(Dataset entries)
====================

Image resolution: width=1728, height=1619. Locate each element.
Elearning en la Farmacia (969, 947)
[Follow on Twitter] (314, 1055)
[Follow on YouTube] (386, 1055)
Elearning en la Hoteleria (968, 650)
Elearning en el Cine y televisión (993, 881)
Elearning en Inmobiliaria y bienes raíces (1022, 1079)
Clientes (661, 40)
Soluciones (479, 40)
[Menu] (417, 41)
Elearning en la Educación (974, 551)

====================

ABOUT THIS TASK — Search each line of the data above for "Follow", and copy the lines where it occurs.

ANSWER TO THE PROBLEM —
[Follow on Twitter] (314, 1055)
[Follow on YouTube] (386, 1055)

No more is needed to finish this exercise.